Chan En at the Green Cow Farm in 2013, when I visited.

China is in the midst of a campaign to rid itself of small farms, in favor of supposedly more productive and safer large farms. 

One victim of the current campaign is a small dairy farm outside Beijing, Green Cow Farm, which was started about a dozen years ago by an idealistic young couple intent on establishing a source of safe and nutritious food for themselves and their community. I was fortunate to visit the farm back in 2013, on a trip to China, and one of the owners, Chan En, gave my wife and me a fascinating day-long tour of the farm, the farm’s nearby restaurant, and several other businesses he ran. 

All seemed to be going well, until recent months, when local government officials informed Chan En and his wife, Lejen Chen, that small farms with livestock were forbidden in the Beijing area.  Green houses growing vegetables were okay. They had days to get rid of their cows, chickens, and pigs. There were no elected legislators to appeal to for intervention or protest demonstrations to be organized or courts to file requests for injunctions. 

The couple’s plight was described in a recent New York Times article, which devoted much space to the efforts of American food rights advocate Abby Rockefeller to get four rare pigs sent to her dairy farm in upstate New York. 

Here is how the Times described what is happening to the Green Cow Farm, and others in the vicinity: 

“China is on a campaign to shut down small farms in favor of building large-scale commercial operations like the kind in the United States. Officials say the move will improve food safety and the environment. Last year, the Beijing government said it had shut down 370 farms in its suburbs, reducing major pollutants.

“An official from the Lixian Town Agricultural Service Center, which governs the village where Green Cow Farm is situated, said that in April the local authorities started making farms comply with a policy that farms with greenhouses can be used only for growing vegetables and cannot contain livestock. The official, who declined to give his name, denied that the authorities had given the farm only a few days to get rid of all of its animals.

“Supporters of Green Cow Farm say the new policy is hogwash. The real environmental enemies, they say, are large companies that confine hundreds or thousands of pigs, chickens and cattle, increasing the risk of water pollution and outbreaks of infectious diseases.
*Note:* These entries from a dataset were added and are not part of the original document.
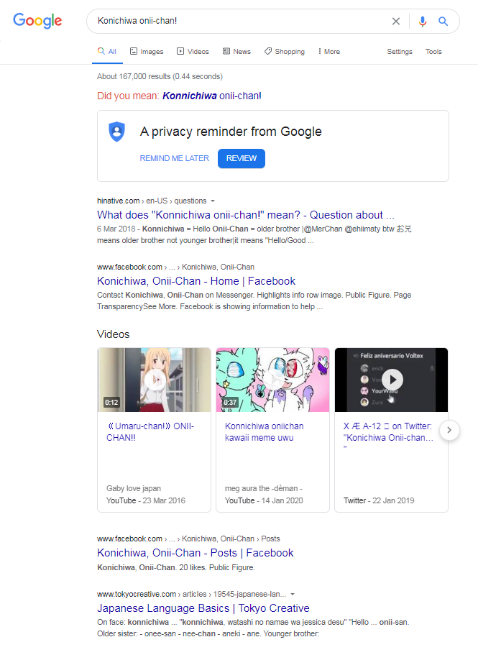
Task: Open the Images tab
Action: pyautogui.click(x=147, y=51)
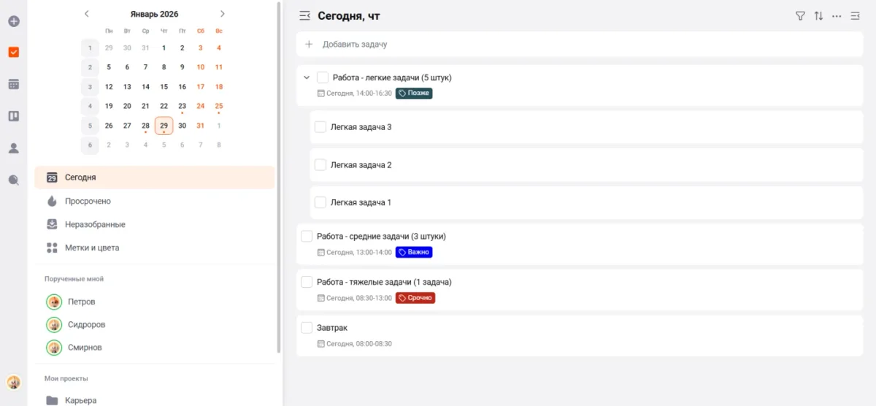Click the plus icon in left sidebar
Screen dimensions: 876x406
click(13, 21)
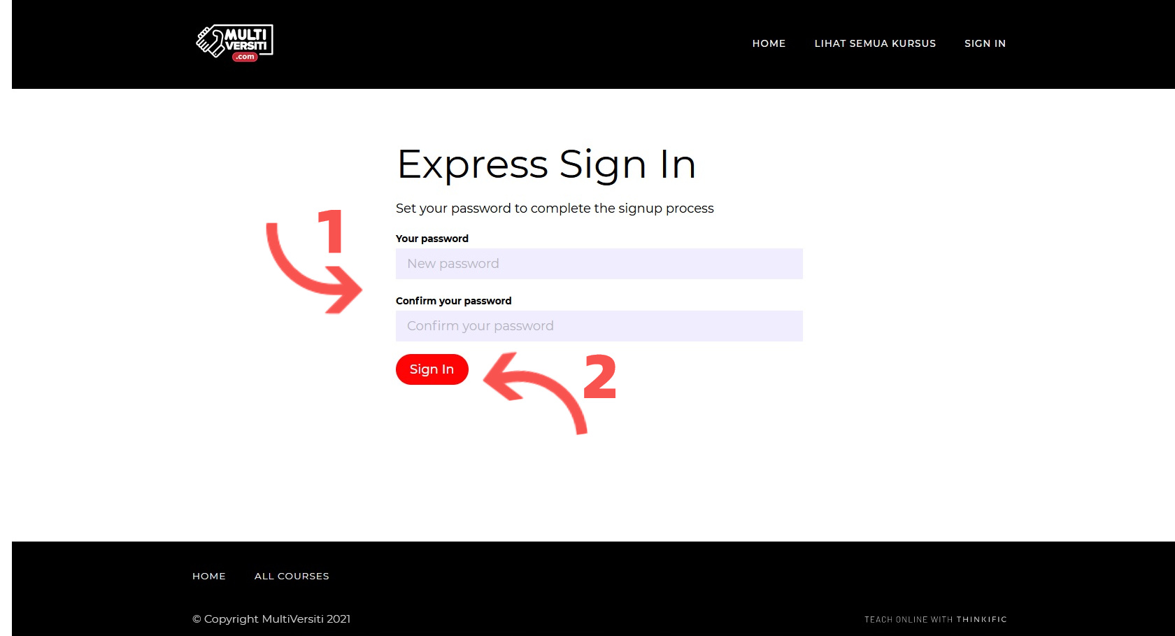This screenshot has height=636, width=1175.
Task: Click the 'Your password' field label
Action: [x=432, y=239]
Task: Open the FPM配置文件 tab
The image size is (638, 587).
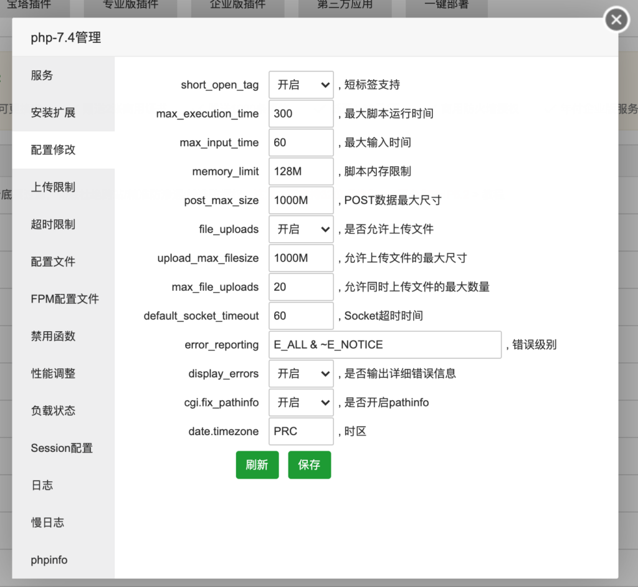Action: pos(65,299)
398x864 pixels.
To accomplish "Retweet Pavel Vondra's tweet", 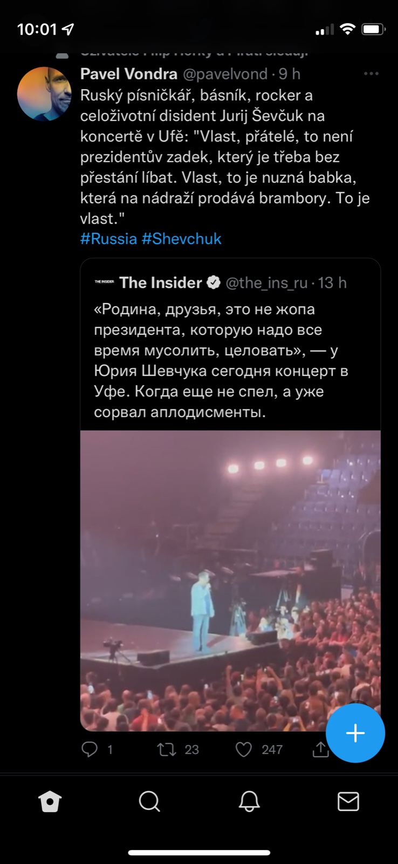I will (x=167, y=749).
They say the government should instead protect small family farms that grow heritage breeds.”

Of course, the U.S. is way ahead of China in pushing for consolidation of small farms into ever-larger operations. We know how large corporations use their economic and political power to gain the leverage necessary to make small farms economically unviable. 
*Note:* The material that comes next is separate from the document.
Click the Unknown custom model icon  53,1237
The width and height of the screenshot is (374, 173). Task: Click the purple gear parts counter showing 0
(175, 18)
Yet we also know that small farms which figure out ways around the commodity economy can and do succeed economically. Often, that involves selling directly to consumers ever more eager to obtain safe nutrient-dense food. It’s an economic opportunity not necessarily available to Chinese farms. 
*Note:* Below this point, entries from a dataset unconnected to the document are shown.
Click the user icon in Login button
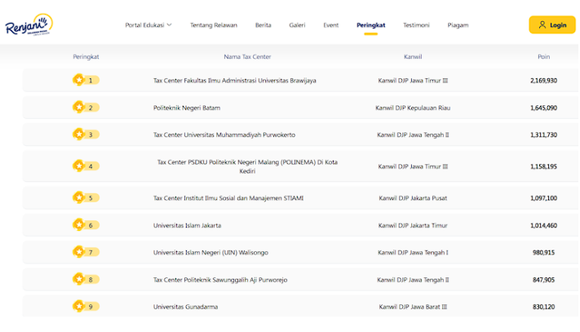The width and height of the screenshot is (580, 332). (542, 25)
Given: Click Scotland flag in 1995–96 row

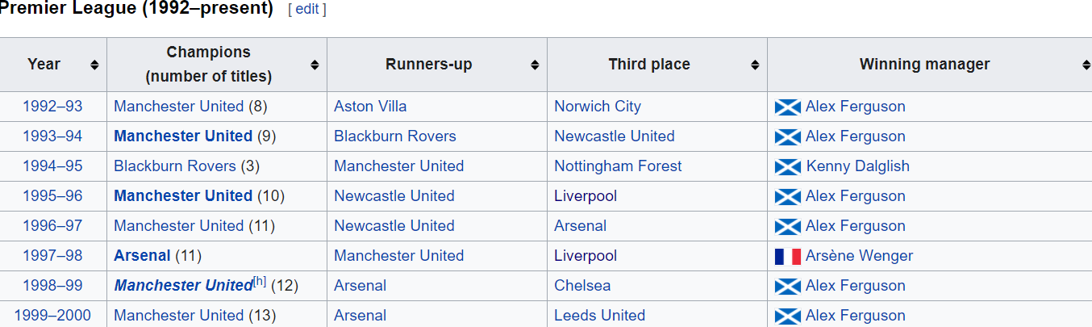Looking at the screenshot, I should coord(787,196).

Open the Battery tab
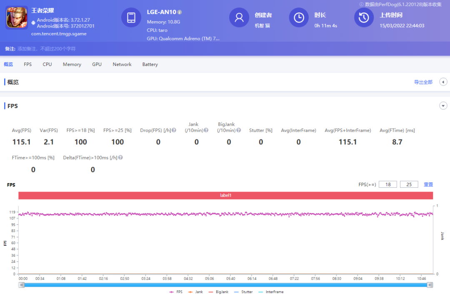pos(150,64)
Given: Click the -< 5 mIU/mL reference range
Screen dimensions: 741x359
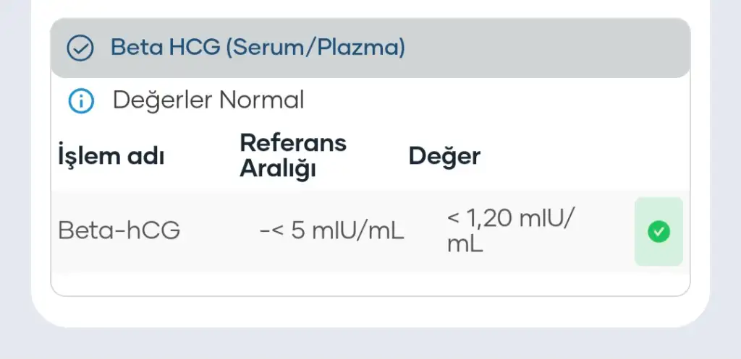Looking at the screenshot, I should click(x=331, y=231).
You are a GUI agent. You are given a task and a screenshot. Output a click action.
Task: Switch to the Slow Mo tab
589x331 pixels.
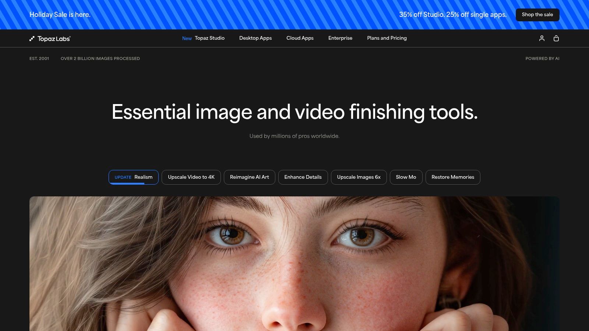(406, 177)

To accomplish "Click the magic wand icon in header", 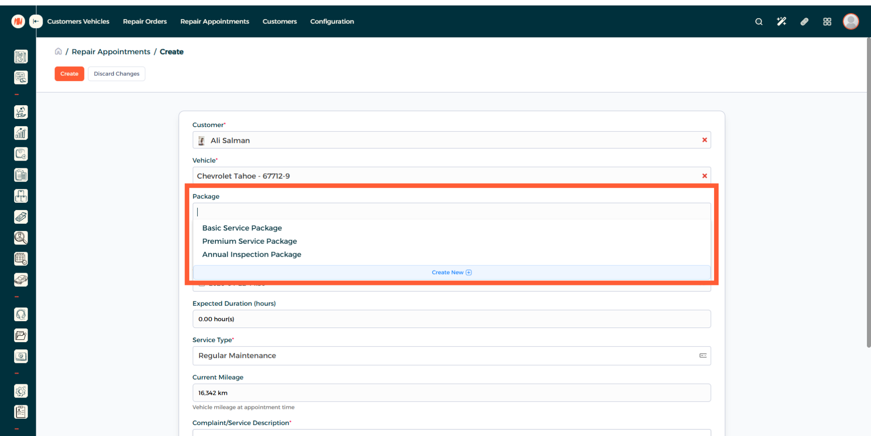I will 781,21.
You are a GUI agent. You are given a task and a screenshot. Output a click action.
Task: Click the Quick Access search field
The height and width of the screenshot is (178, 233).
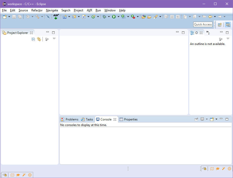[203, 24]
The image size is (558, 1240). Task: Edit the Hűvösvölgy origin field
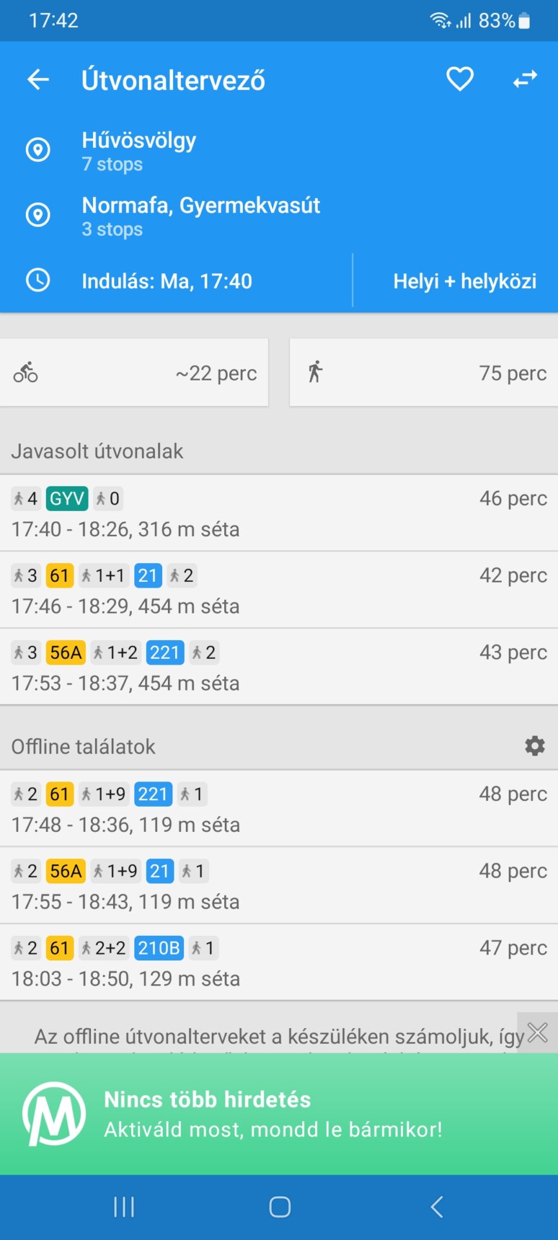coord(194,150)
Yes, American small farms may need to fight periodically against regulators who favor the forces of consolidation. But those that are adept at organizing community resistance and using the media and courts on their behalf can and do survive and prosper. 

Yet it’s politically popular here to make light of voting and to ridicule the courts and media and legislators as corrupt and irrelevant. I always wonder who the bashers have in mind to make the big decisions about such matters as which farms stay and which go if we don’t have a system of institutional checks and balances. People like the apparatchiks in China? 

I think if we’ve learned anything over the last couple of years it is that voting  can make a huge difference in our political leadership, imperfect as it always is going to be. So take this as my personal exhortation to get out and vote Nov. 6.